Consider the sequence $(a_n)_{n=1}^\infty$ of real numbers. Suppose $|a_{n+1}-a_n|\rightarrow0~(n\rightarrow\infty)$, and suppose furthermore that $|a_n|\nrightarrow\infty$. May we conclude that $a_n$ converges?
The second condition precludes the standard example $a_n=\sum_{j=1}^nj^{-1}$, which obviously tends to $+\infty$.
 A: No, we may not conclude that $a_n$ converges.
Consider
$$a_n=\sum_{j=1}^ns_jj^{-1}$$
where $s_j=\pm 1$. We can choose the $s_j$ so that they are positive until $a_n$ becomes greater than one, then negative until $a_n$ becomes less than zero, then positive until $a_n$ becomes greater than one, and so on.

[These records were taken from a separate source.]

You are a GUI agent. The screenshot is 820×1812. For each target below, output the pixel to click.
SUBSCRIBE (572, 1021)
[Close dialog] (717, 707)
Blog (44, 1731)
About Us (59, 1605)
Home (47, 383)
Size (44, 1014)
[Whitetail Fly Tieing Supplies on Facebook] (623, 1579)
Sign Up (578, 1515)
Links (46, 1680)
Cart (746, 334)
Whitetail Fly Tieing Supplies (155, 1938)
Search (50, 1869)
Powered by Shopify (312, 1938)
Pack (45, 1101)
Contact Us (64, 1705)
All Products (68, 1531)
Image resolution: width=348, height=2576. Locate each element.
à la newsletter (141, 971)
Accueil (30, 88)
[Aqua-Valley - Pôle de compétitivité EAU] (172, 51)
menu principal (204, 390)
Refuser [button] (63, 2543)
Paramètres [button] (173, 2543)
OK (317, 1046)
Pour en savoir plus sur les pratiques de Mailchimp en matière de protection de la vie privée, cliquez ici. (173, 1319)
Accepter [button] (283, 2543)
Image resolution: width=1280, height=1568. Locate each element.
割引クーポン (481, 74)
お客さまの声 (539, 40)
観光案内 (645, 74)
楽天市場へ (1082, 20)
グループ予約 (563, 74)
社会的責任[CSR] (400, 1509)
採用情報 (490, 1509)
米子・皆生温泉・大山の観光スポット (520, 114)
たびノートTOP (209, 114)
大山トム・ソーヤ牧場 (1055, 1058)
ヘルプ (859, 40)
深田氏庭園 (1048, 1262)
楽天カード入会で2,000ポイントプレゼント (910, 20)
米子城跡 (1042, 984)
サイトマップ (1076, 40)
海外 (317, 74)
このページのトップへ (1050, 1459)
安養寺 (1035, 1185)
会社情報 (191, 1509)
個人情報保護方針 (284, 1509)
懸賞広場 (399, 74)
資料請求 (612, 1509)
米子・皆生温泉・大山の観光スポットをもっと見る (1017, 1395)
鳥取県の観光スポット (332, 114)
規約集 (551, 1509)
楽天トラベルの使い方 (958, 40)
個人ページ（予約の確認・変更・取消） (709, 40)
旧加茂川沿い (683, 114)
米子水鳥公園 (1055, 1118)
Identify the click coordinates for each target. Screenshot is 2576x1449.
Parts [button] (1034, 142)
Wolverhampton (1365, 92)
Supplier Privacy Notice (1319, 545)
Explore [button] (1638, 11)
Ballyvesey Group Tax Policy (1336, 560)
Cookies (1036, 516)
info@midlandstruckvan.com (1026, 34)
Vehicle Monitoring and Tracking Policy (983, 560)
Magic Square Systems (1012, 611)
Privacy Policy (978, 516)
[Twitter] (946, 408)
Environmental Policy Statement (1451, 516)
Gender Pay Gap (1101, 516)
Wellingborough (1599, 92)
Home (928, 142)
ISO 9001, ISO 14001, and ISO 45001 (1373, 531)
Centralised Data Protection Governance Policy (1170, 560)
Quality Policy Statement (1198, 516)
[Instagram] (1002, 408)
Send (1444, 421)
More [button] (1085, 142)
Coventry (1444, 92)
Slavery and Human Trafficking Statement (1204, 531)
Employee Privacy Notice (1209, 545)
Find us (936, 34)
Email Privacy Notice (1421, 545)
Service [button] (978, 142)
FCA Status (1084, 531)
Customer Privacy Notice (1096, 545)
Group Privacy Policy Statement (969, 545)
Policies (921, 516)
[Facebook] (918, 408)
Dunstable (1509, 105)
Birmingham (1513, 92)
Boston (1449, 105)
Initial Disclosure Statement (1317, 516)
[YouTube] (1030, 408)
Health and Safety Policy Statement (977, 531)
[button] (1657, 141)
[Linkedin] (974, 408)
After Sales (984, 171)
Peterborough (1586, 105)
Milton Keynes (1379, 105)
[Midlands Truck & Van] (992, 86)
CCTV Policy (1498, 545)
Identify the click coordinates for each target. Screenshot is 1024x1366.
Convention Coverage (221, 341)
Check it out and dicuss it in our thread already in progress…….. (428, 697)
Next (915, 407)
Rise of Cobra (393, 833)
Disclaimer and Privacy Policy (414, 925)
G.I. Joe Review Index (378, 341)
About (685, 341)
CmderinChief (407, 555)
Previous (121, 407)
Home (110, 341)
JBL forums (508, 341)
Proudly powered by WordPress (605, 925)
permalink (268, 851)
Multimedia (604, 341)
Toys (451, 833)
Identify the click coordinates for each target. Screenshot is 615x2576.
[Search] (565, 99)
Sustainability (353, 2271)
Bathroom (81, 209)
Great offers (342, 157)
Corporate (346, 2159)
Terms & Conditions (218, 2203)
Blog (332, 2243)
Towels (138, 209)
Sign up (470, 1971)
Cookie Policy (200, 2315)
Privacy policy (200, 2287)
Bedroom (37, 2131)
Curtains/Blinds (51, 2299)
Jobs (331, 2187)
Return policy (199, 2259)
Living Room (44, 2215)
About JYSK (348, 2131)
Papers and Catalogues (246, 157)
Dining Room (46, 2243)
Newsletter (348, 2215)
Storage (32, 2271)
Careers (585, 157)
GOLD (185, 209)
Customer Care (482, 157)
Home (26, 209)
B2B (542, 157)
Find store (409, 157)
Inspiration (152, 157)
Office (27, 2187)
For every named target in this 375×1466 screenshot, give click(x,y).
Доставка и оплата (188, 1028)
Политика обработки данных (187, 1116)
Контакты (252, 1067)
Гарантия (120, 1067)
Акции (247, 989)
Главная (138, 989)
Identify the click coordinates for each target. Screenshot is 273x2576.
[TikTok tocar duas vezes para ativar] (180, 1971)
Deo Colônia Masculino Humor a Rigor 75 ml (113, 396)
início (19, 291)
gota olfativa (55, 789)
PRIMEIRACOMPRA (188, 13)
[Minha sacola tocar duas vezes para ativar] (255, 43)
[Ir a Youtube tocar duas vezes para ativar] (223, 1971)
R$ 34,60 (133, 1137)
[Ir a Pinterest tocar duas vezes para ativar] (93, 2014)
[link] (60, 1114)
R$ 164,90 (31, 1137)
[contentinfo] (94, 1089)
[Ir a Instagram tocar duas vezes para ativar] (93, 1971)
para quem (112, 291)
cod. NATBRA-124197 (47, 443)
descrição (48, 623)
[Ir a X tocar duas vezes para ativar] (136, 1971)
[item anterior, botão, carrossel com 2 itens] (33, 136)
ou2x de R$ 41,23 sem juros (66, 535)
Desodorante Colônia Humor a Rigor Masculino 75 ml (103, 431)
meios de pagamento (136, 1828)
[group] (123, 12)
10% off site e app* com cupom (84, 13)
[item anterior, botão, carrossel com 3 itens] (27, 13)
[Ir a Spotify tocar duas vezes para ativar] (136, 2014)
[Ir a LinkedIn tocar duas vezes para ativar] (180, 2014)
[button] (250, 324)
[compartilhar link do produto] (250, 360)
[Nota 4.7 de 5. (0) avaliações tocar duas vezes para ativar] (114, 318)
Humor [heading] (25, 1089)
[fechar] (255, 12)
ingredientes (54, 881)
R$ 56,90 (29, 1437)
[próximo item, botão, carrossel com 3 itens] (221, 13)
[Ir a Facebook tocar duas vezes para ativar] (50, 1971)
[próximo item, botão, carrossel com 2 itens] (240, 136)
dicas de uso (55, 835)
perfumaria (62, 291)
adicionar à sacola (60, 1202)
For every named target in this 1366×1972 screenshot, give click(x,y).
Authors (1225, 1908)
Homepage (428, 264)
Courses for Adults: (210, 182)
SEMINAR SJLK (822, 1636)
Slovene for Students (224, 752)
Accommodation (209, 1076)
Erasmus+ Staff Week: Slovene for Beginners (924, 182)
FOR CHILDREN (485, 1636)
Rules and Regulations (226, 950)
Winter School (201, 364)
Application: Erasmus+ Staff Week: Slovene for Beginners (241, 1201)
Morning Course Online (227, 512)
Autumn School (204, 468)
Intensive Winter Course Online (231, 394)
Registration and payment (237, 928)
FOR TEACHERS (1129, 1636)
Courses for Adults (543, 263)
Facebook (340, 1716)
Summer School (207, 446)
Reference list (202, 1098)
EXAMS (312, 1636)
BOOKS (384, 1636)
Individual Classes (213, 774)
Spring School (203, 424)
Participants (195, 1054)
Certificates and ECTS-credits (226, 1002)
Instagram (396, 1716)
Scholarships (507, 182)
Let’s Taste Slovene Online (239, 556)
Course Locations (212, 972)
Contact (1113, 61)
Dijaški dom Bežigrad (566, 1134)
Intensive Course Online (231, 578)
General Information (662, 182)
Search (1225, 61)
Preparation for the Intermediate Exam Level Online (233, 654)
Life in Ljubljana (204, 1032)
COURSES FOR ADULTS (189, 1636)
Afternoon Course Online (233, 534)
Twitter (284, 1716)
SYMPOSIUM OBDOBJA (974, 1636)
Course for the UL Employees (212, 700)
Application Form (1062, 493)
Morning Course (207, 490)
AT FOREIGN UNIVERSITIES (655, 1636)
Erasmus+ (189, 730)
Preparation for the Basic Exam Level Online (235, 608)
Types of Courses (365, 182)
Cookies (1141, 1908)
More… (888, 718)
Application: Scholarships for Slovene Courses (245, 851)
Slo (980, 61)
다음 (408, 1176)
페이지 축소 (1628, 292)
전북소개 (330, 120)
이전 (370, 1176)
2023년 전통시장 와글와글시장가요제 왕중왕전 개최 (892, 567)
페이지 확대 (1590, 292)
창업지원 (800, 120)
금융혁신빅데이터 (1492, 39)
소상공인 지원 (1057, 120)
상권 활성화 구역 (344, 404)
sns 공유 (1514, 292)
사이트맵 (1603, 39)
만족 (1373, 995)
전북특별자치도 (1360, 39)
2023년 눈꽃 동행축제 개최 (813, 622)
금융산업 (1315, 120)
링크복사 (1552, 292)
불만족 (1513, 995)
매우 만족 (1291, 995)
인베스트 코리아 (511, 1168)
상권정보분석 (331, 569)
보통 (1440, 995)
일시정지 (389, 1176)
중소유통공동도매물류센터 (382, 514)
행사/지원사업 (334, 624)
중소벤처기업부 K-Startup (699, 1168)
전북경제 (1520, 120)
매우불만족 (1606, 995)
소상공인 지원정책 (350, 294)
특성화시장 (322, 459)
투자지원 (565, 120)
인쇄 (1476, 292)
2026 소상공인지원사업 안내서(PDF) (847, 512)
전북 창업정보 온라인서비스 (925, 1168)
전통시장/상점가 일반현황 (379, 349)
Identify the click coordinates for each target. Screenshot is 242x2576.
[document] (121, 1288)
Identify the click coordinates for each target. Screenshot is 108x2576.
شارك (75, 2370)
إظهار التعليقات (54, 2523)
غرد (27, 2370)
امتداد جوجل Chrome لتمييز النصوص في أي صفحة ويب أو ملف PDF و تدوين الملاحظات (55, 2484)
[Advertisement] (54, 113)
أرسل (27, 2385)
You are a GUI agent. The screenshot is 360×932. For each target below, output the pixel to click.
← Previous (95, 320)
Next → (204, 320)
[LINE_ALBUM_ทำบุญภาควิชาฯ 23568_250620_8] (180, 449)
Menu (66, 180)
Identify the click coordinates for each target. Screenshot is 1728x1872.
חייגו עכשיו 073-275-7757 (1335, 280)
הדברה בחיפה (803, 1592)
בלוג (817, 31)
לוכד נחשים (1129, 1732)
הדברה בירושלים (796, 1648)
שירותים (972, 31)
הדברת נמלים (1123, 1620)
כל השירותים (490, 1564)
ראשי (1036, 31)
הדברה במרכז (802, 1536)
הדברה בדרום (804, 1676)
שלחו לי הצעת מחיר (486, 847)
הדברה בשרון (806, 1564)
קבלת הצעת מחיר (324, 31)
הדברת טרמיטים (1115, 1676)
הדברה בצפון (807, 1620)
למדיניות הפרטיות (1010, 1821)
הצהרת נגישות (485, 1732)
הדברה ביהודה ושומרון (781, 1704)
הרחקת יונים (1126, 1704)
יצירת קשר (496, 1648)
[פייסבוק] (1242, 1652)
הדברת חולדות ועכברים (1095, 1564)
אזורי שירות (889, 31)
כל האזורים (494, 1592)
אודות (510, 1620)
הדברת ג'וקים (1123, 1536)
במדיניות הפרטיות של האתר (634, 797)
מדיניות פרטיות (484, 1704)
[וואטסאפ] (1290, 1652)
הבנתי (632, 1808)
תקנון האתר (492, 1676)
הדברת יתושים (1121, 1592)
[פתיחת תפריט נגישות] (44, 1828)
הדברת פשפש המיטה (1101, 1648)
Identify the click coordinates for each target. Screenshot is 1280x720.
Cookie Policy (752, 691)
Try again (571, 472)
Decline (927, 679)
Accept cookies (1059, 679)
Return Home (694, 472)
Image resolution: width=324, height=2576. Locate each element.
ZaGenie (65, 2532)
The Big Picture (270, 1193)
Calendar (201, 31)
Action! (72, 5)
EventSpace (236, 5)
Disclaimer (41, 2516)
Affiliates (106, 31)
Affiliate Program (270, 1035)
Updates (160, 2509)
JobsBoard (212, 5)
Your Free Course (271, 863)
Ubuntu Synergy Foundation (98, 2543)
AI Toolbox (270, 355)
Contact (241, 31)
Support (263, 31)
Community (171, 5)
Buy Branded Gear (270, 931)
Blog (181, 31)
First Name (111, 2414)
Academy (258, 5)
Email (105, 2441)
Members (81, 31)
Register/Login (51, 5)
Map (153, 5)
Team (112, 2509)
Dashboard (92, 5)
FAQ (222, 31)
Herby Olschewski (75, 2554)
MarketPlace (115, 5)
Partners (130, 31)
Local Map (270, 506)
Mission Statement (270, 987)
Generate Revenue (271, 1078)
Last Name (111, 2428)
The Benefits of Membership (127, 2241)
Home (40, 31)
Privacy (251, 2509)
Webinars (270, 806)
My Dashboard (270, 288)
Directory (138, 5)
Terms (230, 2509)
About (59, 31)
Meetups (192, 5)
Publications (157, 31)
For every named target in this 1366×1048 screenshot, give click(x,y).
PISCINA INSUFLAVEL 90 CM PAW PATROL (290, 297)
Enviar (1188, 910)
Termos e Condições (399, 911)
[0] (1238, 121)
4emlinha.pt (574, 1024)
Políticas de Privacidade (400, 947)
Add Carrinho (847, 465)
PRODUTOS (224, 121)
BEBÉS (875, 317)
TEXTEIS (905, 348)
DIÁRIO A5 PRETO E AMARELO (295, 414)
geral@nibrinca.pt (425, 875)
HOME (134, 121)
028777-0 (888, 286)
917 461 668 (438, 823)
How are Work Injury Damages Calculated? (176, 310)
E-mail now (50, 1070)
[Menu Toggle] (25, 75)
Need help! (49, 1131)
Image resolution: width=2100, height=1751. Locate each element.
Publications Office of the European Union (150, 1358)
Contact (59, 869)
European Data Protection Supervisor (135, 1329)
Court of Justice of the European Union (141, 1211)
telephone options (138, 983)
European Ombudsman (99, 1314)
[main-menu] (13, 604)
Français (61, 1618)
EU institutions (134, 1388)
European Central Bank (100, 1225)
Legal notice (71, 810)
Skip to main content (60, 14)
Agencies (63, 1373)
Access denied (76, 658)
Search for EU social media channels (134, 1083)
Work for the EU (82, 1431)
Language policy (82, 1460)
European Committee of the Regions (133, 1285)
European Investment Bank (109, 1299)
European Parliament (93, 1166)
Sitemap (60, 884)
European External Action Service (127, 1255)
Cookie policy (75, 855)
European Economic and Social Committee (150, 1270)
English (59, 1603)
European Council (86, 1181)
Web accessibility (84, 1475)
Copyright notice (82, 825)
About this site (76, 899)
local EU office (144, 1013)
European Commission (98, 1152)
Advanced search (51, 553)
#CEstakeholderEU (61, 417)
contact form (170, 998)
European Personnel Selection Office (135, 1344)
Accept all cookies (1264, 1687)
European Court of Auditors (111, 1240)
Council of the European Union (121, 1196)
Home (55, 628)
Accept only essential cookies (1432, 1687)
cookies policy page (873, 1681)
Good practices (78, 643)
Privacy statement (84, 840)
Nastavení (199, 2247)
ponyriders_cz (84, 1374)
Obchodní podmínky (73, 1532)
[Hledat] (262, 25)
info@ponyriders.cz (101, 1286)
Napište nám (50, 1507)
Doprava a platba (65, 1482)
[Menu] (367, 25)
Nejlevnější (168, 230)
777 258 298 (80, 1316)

Then $a_n$ does not approach infinity but it never settles down to any limit, oscillating between zero and one.
A: $a_i = \sin(\sqrt i)$ oscillates 'forever', never stabilizing, so it is obviously not convergent, however oscillations slow down as $i$ grows: $\sqrt{i+1}-\sqrt i$ decreases with $i$ growing, so does a sine value change $\operatorname{abs}\left(\sin(\sqrt i) - \sin(\sqrt {i-1})\right)$.
A: The sequence won't necessarily converge.
For instance we can define the following sequence :
Let $i_0=1$, $i_1$ be the smallest integer such that such that $\displaystyle\sum_{k=i_0+1}^{i_1}\frac{1}k>1$, $i_2$ be the smallest integer such that such that $\displaystyle\sum_{k=i_1+1}^{i_2}\frac{1}k>1$ and so on, and let $f$ be the function who associates each $k\in[i_n,i_{n+1})$ with $i_n$.
Then $\displaystyle\sum_{k\in\mathbb{N}^*}\frac{1}k(-1)^{f(k)}$ diverges but satisfies your condition.
A: The answer is negative consider $(a_n)$ defined for $2^{2m} \le n \le 2^{2m+1}-1$ by $a_n=\frac{k-2^{2m}}{2^{2m+1}-2^{2m}}$ and for $2^{2m+1} \le n \le 2^{2m+2}-1$  by $a_n=1-\frac{k-2^{2m+1}}{2^{2m+2}-2^{2m+1}}$
On top of your requirements, $(a_n)$ is having the full segment $[0,1]$ as limit points!